Supplied entries:
+ + +

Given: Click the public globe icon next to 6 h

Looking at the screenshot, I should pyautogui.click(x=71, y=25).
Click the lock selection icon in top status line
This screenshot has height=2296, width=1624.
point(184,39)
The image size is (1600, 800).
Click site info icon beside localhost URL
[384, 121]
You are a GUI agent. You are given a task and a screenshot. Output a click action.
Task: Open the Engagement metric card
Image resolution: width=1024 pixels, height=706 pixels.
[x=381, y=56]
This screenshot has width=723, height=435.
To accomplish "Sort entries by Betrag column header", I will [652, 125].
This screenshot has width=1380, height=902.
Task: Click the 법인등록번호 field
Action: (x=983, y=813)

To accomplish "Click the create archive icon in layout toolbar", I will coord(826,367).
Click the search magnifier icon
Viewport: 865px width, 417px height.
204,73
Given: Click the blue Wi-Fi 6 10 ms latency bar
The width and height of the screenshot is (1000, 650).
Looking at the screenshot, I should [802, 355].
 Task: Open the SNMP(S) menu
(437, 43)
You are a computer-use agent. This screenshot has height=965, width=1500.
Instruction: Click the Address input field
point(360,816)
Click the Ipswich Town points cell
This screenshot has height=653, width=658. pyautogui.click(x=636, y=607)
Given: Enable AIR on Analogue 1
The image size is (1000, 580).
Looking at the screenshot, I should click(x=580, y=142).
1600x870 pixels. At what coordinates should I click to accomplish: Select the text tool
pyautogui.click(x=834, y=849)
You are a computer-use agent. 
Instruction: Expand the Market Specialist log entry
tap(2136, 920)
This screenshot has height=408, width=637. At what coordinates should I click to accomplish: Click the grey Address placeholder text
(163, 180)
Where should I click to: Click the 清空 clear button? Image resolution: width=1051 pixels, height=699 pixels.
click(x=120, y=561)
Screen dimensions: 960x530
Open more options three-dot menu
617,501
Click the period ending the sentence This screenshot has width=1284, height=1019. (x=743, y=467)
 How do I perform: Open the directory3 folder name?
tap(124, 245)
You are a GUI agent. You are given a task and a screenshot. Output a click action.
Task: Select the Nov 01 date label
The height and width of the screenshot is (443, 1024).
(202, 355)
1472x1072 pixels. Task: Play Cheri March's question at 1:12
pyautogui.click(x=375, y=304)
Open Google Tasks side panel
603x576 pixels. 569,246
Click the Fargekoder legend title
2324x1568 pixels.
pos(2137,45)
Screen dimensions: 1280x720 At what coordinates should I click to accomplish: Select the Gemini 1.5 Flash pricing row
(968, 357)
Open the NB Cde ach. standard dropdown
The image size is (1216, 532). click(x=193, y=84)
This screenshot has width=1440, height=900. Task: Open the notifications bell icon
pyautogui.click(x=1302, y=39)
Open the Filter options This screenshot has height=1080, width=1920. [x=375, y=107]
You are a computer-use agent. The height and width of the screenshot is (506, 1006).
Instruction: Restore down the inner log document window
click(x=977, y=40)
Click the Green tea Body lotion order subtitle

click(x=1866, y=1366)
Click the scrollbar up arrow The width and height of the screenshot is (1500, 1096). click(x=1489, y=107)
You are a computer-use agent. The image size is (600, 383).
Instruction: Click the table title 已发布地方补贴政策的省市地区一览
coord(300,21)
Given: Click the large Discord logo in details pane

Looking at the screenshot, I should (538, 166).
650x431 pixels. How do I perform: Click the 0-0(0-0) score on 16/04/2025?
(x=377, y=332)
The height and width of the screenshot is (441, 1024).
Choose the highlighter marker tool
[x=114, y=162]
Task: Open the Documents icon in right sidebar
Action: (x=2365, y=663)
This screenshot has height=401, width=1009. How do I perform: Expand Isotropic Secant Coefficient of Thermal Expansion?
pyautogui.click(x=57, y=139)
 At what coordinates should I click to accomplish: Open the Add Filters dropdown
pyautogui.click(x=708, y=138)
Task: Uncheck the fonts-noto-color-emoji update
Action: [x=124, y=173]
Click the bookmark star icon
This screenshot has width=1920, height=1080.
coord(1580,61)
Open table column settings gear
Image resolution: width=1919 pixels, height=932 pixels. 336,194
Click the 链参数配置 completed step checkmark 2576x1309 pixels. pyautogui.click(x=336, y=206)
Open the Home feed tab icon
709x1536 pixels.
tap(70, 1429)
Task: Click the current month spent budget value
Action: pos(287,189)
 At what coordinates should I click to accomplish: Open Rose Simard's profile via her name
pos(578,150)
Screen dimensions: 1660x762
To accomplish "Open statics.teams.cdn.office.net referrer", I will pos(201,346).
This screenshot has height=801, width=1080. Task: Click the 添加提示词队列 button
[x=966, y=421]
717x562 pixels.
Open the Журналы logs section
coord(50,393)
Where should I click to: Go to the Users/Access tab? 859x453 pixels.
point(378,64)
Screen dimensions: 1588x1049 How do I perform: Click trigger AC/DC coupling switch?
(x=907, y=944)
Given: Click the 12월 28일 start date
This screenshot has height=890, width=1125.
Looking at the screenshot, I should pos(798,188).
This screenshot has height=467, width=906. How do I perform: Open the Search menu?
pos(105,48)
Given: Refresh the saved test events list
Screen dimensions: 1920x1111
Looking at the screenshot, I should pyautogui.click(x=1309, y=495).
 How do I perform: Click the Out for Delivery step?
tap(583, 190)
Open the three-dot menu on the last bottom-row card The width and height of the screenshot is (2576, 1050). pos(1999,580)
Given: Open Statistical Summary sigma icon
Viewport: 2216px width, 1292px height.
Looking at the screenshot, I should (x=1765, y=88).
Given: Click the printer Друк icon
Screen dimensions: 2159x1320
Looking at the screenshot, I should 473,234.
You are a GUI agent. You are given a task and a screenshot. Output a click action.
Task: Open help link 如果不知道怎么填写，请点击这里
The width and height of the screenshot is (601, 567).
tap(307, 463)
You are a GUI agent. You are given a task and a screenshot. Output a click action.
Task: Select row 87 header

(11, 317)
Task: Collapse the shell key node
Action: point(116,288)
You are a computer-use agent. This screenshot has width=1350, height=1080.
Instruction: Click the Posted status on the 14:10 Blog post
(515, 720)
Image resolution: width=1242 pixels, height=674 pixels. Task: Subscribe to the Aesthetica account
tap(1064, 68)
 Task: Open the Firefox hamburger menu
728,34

+ + +

The task: Rewrite the data, swapping every "computer-use agent" for "desktop agent" and leaving everything else the same.

Answer to this exercise:
Given: Click the public globe icon next to 6 h

Looking at the screenshot, I should pyautogui.click(x=71, y=25).
Click the lock selection icon in top status line
This screenshot has height=2296, width=1624.
point(184,39)
The image size is (1600, 800).
Click site info icon beside localhost URL
[384, 121]
You are a GUI agent. You are given a task and a screenshot. Output a click action.
Task: Open the Engagement metric card
Image resolution: width=1024 pixels, height=706 pixels.
[x=381, y=56]
This screenshot has width=723, height=435.
To accomplish "Sort entries by Betrag column header", I will [652, 125].
This screenshot has width=1380, height=902.
Task: Click the 법인등록번호 field
Action: (x=983, y=813)

To accomplish "Click the create archive icon in layout toolbar", I will coord(826,367).
Click the search magnifier icon
Viewport: 865px width, 417px height.
204,73
Given: Click the blue Wi-Fi 6 10 ms latency bar
The width and height of the screenshot is (1000, 650).
Looking at the screenshot, I should [802, 355].
 Task: Open the SNMP(S) menu
(437, 43)
You are a desktop agent. This screenshot has height=965, width=1500.
Instruction: Click the Address input field
point(360,816)
Click the Ipswich Town points cell
This screenshot has height=653, width=658. pyautogui.click(x=636, y=607)
Given: Enable AIR on Analogue 1
The image size is (1000, 580).
Looking at the screenshot, I should click(x=580, y=142).
1600x870 pixels. At what coordinates should I click to accomplish: Select the text tool
pyautogui.click(x=834, y=849)
You are a desktop agent. 
Instruction: Expand the Market Specialist log entry
tap(2136, 920)
This screenshot has height=408, width=637. At what coordinates should I click to accomplish: Click the grey Address placeholder text
(163, 180)
Where should I click to: Click the 清空 clear button? Image resolution: width=1051 pixels, height=699 pixels.
click(x=120, y=561)
Screen dimensions: 960x530
Open more options three-dot menu
617,501
Click the period ending the sentence This screenshot has width=1284, height=1019. (x=743, y=467)
 How do I perform: Open the directory3 folder name?
tap(124, 245)
You are a GUI agent. You are given a task and a screenshot. Output a click action.
Task: Select the Nov 01 date label
The height and width of the screenshot is (443, 1024).
(202, 355)
1472x1072 pixels. Task: Play Cheri March's question at 1:12
pyautogui.click(x=375, y=304)
Open Google Tasks side panel
603x576 pixels. 569,246
Click the Fargekoder legend title
2324x1568 pixels.
pos(2137,45)
Screen dimensions: 1280x720 At what coordinates should I click to accomplish: Select the Gemini 1.5 Flash pricing row
(968, 357)
Open the NB Cde ach. standard dropdown
The image size is (1216, 532). click(x=193, y=84)
This screenshot has width=1440, height=900. Task: Open the notifications bell icon
pyautogui.click(x=1302, y=39)
Open the Filter options This screenshot has height=1080, width=1920. [x=375, y=107]
You are a desktop agent. The height and width of the screenshot is (506, 1006).
Instruction: Restore down the inner log document window
click(x=977, y=40)
Click the Green tea Body lotion order subtitle

click(x=1866, y=1366)
Click the scrollbar up arrow The width and height of the screenshot is (1500, 1096). click(x=1489, y=107)
You are a desktop agent. The image size is (600, 383).
Instruction: Click the table title 已发布地方补贴政策的省市地区一览
coord(300,21)
Given: Click the large Discord logo in details pane

Looking at the screenshot, I should (538, 166).
650x431 pixels. How do I perform: Click the 0-0(0-0) score on 16/04/2025?
(x=377, y=332)
The height and width of the screenshot is (441, 1024).
Choose the highlighter marker tool
[x=114, y=162]
Task: Open the Documents icon in right sidebar
Action: (x=2365, y=663)
This screenshot has height=401, width=1009. How do I perform: Expand Isotropic Secant Coefficient of Thermal Expansion?
pyautogui.click(x=57, y=139)
 At what coordinates should I click to accomplish: Open the Add Filters dropdown
pyautogui.click(x=708, y=138)
Task: Uncheck the fonts-noto-color-emoji update
Action: [x=124, y=173]
Click the bookmark star icon
This screenshot has width=1920, height=1080.
coord(1580,61)
Open table column settings gear
Image resolution: width=1919 pixels, height=932 pixels. 336,194
Click the 链参数配置 completed step checkmark 2576x1309 pixels. pyautogui.click(x=336, y=206)
Open the Home feed tab icon
709x1536 pixels.
tap(70, 1429)
Task: Click the current month spent budget value
Action: pos(287,189)
 At what coordinates should I click to accomplish: Open Rose Simard's profile via her name
pos(578,150)
Screen dimensions: 1660x762
To accomplish "Open statics.teams.cdn.office.net referrer", I will pos(201,346).
This screenshot has height=801, width=1080. Task: Click the 添加提示词队列 button
[x=966, y=421]
717x562 pixels.
Open the Журналы logs section
coord(50,393)
Where should I click to: Go to the Users/Access tab? 859x453 pixels.
point(378,64)
Screen dimensions: 1588x1049 How do I perform: Click trigger AC/DC coupling switch?
(x=907, y=944)
Given: Click the 12월 28일 start date
This screenshot has height=890, width=1125.
Looking at the screenshot, I should pos(798,188).
This screenshot has height=467, width=906. How do I perform: Open the Search menu?
pos(105,48)
Given: Refresh the saved test events list
Screen dimensions: 1920x1111
Looking at the screenshot, I should pyautogui.click(x=1309, y=495).
 How do I perform: Click the Out for Delivery step?
tap(583, 190)
Open the three-dot menu on the last bottom-row card The width and height of the screenshot is (2576, 1050). pos(1999,580)
Given: Open Statistical Summary sigma icon
Viewport: 2216px width, 1292px height.
Looking at the screenshot, I should (x=1765, y=88).
Given: Click the printer Друк icon
Screen dimensions: 2159x1320
Looking at the screenshot, I should 473,234.
You are a GUI agent. You are given a task and a screenshot. Output a click action.
Task: Open help link 如果不知道怎么填写，请点击这里
The width and height of the screenshot is (601, 567).
tap(307, 463)
You are a GUI agent. You are given a task and a screenshot. Output a click action.
Task: Select row 87 header

(11, 317)
Task: Collapse the shell key node
Action: point(116,288)
You are a desktop agent. This screenshot has width=1350, height=1080.
Instruction: Click the Posted status on the 14:10 Blog post
(515, 720)
Image resolution: width=1242 pixels, height=674 pixels. Task: Subscribe to the Aesthetica account
tap(1064, 68)
 Task: Open the Firefox hamburger menu
728,34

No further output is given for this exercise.